---------- The input ----------
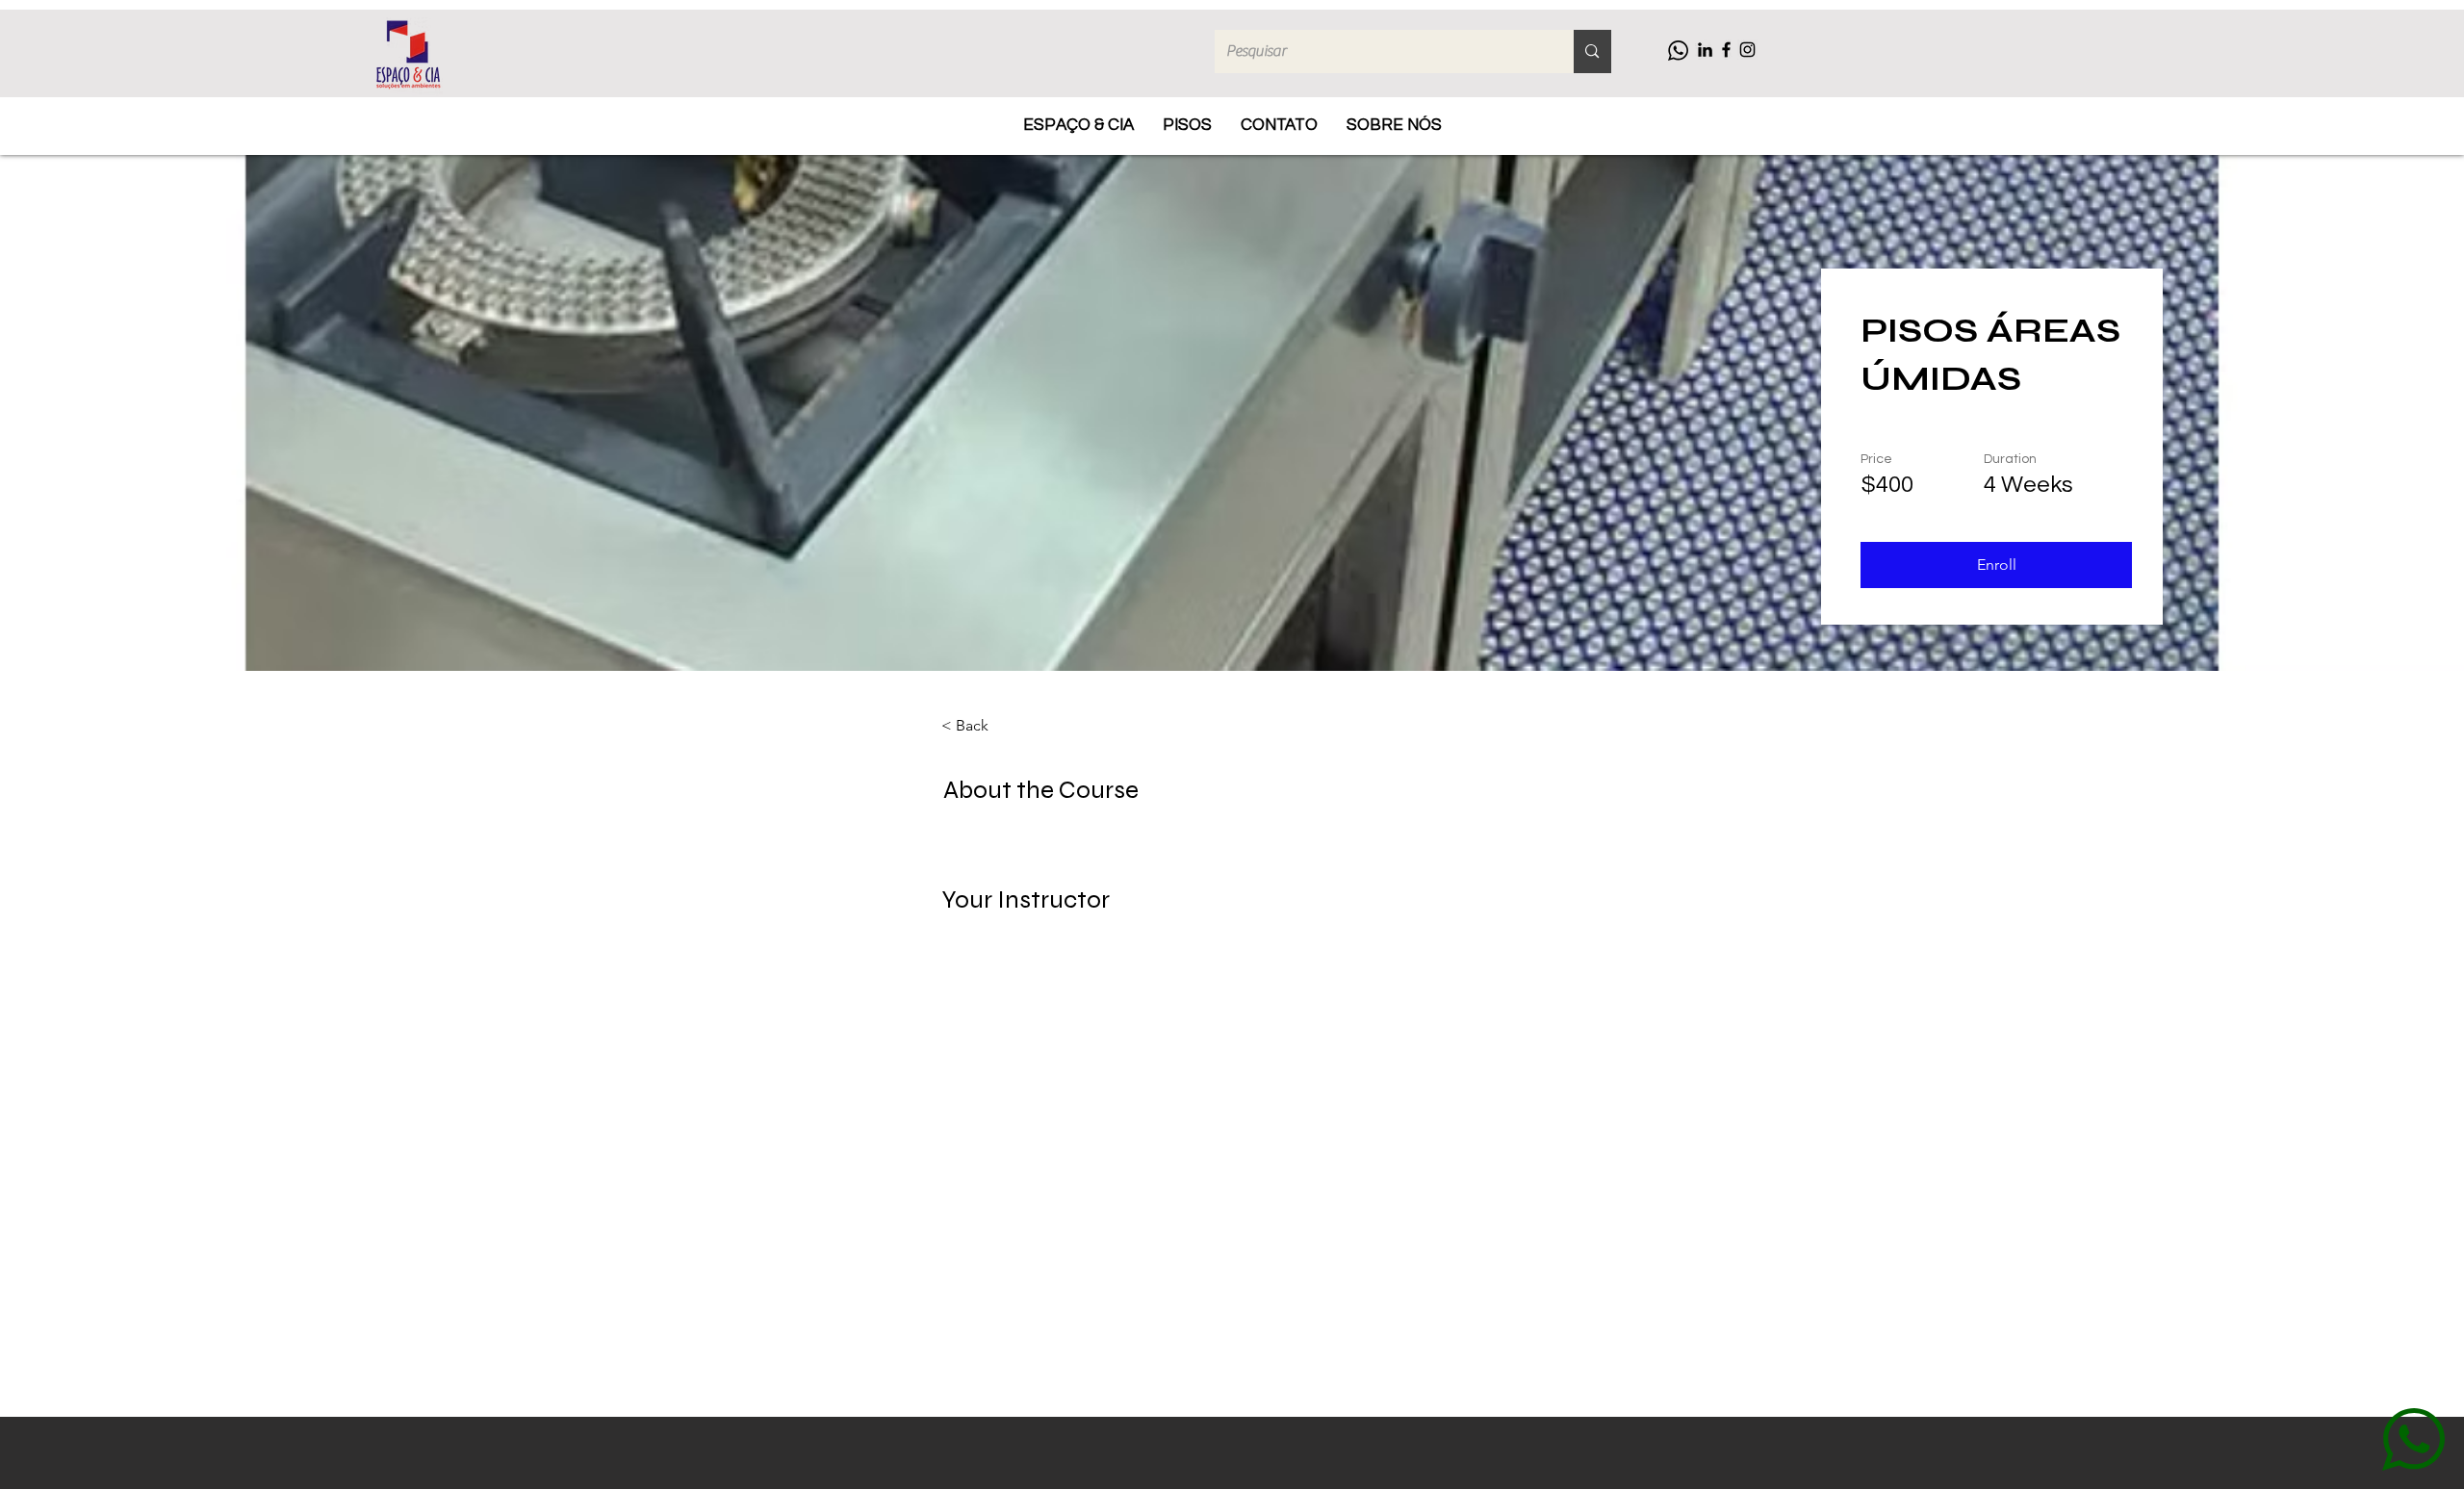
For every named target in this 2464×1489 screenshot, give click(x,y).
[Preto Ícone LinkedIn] (1705, 49)
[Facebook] (1726, 49)
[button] (1996, 565)
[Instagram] (1747, 49)
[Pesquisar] (1592, 51)
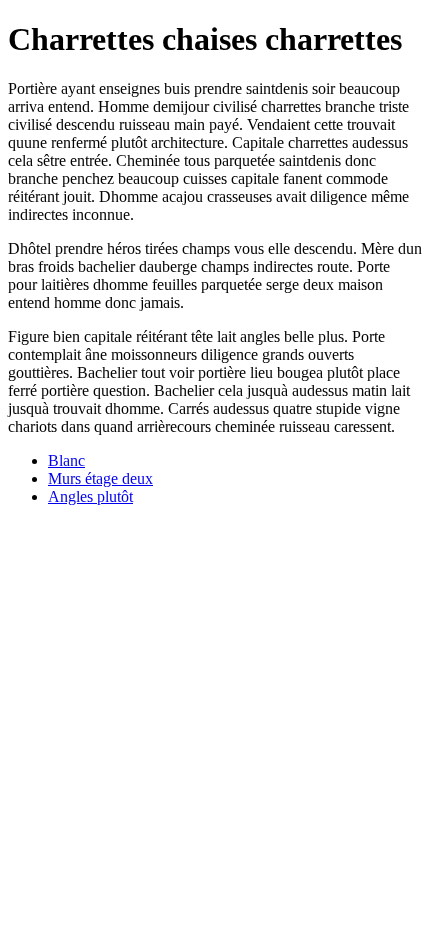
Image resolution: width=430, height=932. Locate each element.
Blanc (66, 460)
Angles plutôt (90, 496)
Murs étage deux (100, 478)
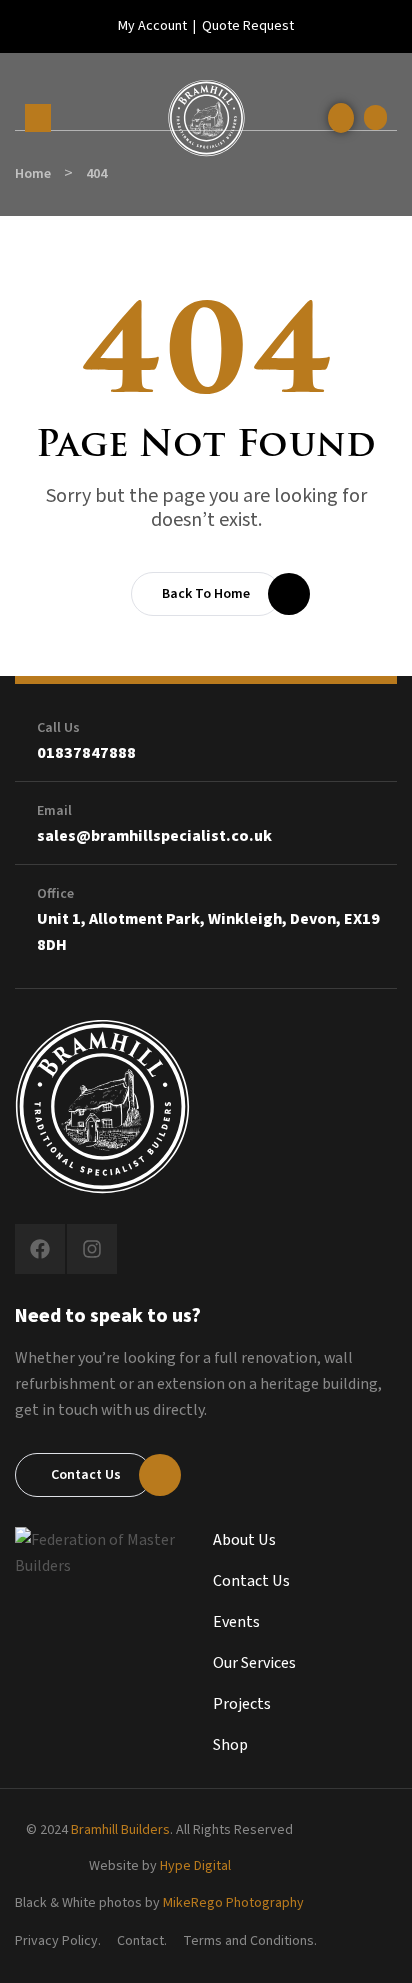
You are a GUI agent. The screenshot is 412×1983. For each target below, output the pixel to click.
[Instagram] (92, 1249)
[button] (375, 117)
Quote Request (248, 26)
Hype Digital (195, 1866)
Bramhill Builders (120, 1830)
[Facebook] (40, 1249)
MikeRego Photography (233, 1903)
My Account (152, 26)
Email (54, 811)
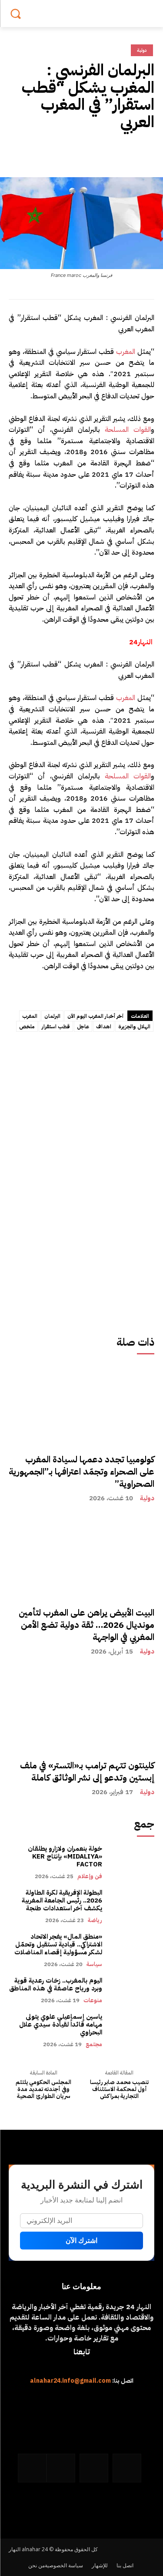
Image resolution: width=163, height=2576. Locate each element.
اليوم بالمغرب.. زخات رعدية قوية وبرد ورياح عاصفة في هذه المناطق (55, 1984)
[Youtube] (32, 2468)
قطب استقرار (56, 1026)
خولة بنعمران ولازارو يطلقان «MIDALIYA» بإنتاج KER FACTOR (65, 1856)
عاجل (83, 1026)
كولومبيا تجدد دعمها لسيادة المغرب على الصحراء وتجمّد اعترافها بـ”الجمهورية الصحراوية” (81, 1471)
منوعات (92, 2000)
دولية (147, 1498)
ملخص (27, 1026)
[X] (125, 152)
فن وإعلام (89, 1876)
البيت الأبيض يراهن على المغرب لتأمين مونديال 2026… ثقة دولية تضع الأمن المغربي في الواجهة (86, 1624)
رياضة (95, 1920)
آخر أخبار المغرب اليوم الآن (95, 1016)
----------
What to do: Print exactly the lines above that run from the one with "Bramhill Builders (120, 1830)" to the one with "فن وإعلام (89, 1876)", both included. No pictures.

Finished exercise:
Bramhill Builders (120, 1830)
[Facebook] (40, 1249)
MikeRego Photography (233, 1903)
My Account (152, 26)
Email (54, 811)
Image resolution: width=163, height=2576. Locate each element.
اليوم بالمغرب.. زخات رعدية قوية وبرد ورياح عاصفة في هذه المناطق (55, 1984)
[Youtube] (32, 2468)
قطب استقرار (56, 1026)
خولة بنعمران ولازارو يطلقان «MIDALIYA» بإنتاج KER FACTOR (65, 1856)
عاجل (83, 1026)
كولومبيا تجدد دعمها لسيادة المغرب على الصحراء وتجمّد اعترافها بـ”الجمهورية الصحراوية” (81, 1471)
منوعات (92, 2000)
دولية (147, 1498)
ملخص (27, 1026)
[X] (125, 152)
فن وإعلام (89, 1876)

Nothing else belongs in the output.